━━ PROVIDED RECORDS ━━

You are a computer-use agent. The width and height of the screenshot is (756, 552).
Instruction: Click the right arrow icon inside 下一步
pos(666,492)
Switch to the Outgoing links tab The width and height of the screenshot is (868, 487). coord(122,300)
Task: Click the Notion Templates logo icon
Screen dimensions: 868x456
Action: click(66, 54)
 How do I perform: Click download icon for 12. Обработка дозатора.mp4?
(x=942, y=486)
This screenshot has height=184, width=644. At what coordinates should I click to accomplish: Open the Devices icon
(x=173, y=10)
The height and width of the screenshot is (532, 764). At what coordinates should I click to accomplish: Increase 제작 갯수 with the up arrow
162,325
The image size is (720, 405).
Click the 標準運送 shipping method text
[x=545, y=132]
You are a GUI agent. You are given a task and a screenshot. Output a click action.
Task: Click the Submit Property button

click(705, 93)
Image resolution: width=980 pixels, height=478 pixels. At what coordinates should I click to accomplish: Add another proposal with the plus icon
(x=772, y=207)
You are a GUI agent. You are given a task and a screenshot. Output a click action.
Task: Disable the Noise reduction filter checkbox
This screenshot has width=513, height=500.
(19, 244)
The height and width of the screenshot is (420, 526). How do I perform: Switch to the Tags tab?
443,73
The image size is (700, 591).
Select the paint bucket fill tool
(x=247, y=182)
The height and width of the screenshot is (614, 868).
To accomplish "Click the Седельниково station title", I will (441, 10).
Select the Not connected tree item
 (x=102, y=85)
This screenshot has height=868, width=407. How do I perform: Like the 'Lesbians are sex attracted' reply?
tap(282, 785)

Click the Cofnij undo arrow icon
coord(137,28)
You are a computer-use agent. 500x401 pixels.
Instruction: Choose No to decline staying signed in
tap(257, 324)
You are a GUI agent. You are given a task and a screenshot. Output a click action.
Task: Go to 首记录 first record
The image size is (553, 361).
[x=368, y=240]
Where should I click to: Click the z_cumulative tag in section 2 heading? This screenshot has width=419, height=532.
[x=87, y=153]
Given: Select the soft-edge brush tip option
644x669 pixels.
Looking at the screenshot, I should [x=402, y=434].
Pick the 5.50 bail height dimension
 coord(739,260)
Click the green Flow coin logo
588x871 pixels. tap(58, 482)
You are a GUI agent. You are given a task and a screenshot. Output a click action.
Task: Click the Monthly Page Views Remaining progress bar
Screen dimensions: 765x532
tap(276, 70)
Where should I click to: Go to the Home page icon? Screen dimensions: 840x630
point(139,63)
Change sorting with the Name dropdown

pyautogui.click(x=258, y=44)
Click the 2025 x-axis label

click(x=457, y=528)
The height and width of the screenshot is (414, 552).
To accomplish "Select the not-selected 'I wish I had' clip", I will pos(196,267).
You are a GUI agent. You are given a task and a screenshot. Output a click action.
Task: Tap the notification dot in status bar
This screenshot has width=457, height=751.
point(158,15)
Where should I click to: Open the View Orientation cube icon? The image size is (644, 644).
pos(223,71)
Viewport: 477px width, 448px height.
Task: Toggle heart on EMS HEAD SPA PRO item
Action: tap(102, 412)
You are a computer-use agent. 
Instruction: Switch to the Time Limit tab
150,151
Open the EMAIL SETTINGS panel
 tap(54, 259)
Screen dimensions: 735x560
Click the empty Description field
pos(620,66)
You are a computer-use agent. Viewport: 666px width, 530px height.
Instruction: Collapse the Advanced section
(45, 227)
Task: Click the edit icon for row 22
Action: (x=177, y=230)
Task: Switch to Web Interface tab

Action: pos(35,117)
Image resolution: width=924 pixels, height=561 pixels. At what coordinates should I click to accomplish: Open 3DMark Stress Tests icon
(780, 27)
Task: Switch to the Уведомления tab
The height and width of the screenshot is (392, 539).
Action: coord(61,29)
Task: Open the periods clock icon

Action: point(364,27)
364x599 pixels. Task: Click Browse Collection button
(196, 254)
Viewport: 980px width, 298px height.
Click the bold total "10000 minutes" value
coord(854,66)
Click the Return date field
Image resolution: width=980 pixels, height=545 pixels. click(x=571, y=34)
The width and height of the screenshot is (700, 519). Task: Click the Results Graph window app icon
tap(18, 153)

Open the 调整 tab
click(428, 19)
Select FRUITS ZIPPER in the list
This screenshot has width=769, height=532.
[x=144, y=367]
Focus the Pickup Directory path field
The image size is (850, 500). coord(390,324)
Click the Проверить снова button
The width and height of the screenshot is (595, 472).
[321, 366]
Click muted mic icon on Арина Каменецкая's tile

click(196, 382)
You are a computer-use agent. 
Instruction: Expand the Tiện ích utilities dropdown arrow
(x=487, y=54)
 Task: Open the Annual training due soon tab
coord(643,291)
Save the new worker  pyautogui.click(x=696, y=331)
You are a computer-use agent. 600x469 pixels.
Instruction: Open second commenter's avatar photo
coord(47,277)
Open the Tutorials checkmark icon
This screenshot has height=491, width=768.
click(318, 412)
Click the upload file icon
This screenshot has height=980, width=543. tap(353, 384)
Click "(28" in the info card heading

━━━

== PROBLEM TO WORK ON ==
The records above are to be restated word for word.

== ANSWER TO THE EXERCISE ==
You are a computer-use agent. The width and height of the screenshot is (756, 552).
Instruction: Click the right arrow icon inside 下一步
pos(666,492)
Switch to the Outgoing links tab The width and height of the screenshot is (868, 487). coord(122,300)
Task: Click the Notion Templates logo icon
Screen dimensions: 868x456
Action: click(66, 54)
 How do I perform: Click download icon for 12. Обработка дозатора.mp4?
(x=942, y=486)
This screenshot has height=184, width=644. At what coordinates should I click to accomplish: Open the Devices icon
(x=173, y=10)
The height and width of the screenshot is (532, 764). At what coordinates should I click to accomplish: Increase 제작 갯수 with the up arrow
162,325
The image size is (720, 405).
Click the 標準運送 shipping method text
[x=545, y=132]
You are a GUI agent. You are given a task and a screenshot. Output a click action.
Task: Click the Submit Property button

click(705, 93)
Image resolution: width=980 pixels, height=478 pixels. At what coordinates should I click to accomplish: Add another proposal with the plus icon
(x=772, y=207)
You are a GUI agent. You are given a task and a screenshot. Output a click action.
Task: Disable the Noise reduction filter checkbox
This screenshot has width=513, height=500.
(19, 244)
The height and width of the screenshot is (420, 526). How do I perform: Switch to the Tags tab?
443,73
The image size is (700, 591).
Select the paint bucket fill tool
(x=247, y=182)
The height and width of the screenshot is (614, 868).
To accomplish "Click the Седельниково station title", I will (441, 10).
Select the Not connected tree item
 (x=102, y=85)
This screenshot has height=868, width=407. How do I perform: Like the 'Lesbians are sex attracted' reply?
tap(282, 785)

Click the Cofnij undo arrow icon
coord(137,28)
You are a computer-use agent. 500x401 pixels.
Instruction: Choose No to decline staying signed in
tap(257, 324)
You are a GUI agent. You are given a task and a screenshot. Output a click action.
Task: Go to 首记录 first record
The image size is (553, 361).
[x=368, y=240]
Where should I click to: Click the z_cumulative tag in section 2 heading? This screenshot has width=419, height=532.
[x=87, y=153]
Given: Select the soft-edge brush tip option
644x669 pixels.
Looking at the screenshot, I should [x=402, y=434].
Pick the 5.50 bail height dimension
 coord(739,260)
Click the green Flow coin logo
588x871 pixels. tap(58, 482)
You are a GUI agent. You are given a task and a screenshot. Output a click action.
Task: Click the Monthly Page Views Remaining progress bar
Screen dimensions: 765x532
tap(276, 70)
Where should I click to: Go to the Home page icon? Screen dimensions: 840x630
point(139,63)
Change sorting with the Name dropdown

pyautogui.click(x=258, y=44)
Click the 2025 x-axis label

click(x=457, y=528)
The height and width of the screenshot is (414, 552).
To accomplish "Select the not-selected 'I wish I had' clip", I will pos(196,267).
You are a GUI agent. You are given a task and a screenshot. Output a click action.
Task: Tap the notification dot in status bar
This screenshot has width=457, height=751.
point(158,15)
Where should I click to: Open the View Orientation cube icon? The image size is (644, 644).
pos(223,71)
Viewport: 477px width, 448px height.
Task: Toggle heart on EMS HEAD SPA PRO item
Action: tap(102, 412)
You are a computer-use agent. 
Instruction: Switch to the Time Limit tab
150,151
Open the EMAIL SETTINGS panel
 tap(54, 259)
Screen dimensions: 735x560
Click the empty Description field
pos(620,66)
You are a computer-use agent. Viewport: 666px width, 530px height.
Instruction: Collapse the Advanced section
(45, 227)
Task: Click the edit icon for row 22
Action: (x=177, y=230)
Task: Switch to Web Interface tab

Action: pos(35,117)
Image resolution: width=924 pixels, height=561 pixels. At what coordinates should I click to accomplish: Open 3DMark Stress Tests icon
(780, 27)
Task: Switch to the Уведомления tab
The height and width of the screenshot is (392, 539).
Action: coord(61,29)
Task: Open the periods clock icon

Action: point(364,27)
364x599 pixels. Task: Click Browse Collection button
(196, 254)
Viewport: 980px width, 298px height.
Click the bold total "10000 minutes" value
coord(854,66)
Click the Return date field
Image resolution: width=980 pixels, height=545 pixels. click(x=571, y=34)
The width and height of the screenshot is (700, 519). Task: Click the Results Graph window app icon
tap(18, 153)

Open the 调整 tab
click(428, 19)
Select FRUITS ZIPPER in the list
This screenshot has width=769, height=532.
[x=144, y=367]
Focus the Pickup Directory path field
The image size is (850, 500). coord(390,324)
Click the Проверить снова button
The width and height of the screenshot is (595, 472).
[321, 366]
Click muted mic icon on Арина Каменецкая's tile

click(196, 382)
You are a computer-use agent. 
Instruction: Expand the Tiện ích utilities dropdown arrow
(x=487, y=54)
 Task: Open the Annual training due soon tab
coord(643,291)
Save the new worker  pyautogui.click(x=696, y=331)
You are a computer-use agent. 600x469 pixels.
Instruction: Open second commenter's avatar photo
coord(47,277)
Open the Tutorials checkmark icon
This screenshot has height=491, width=768.
click(318, 412)
Click the upload file icon
This screenshot has height=980, width=543. tap(353, 384)
Click "(28" in the info card heading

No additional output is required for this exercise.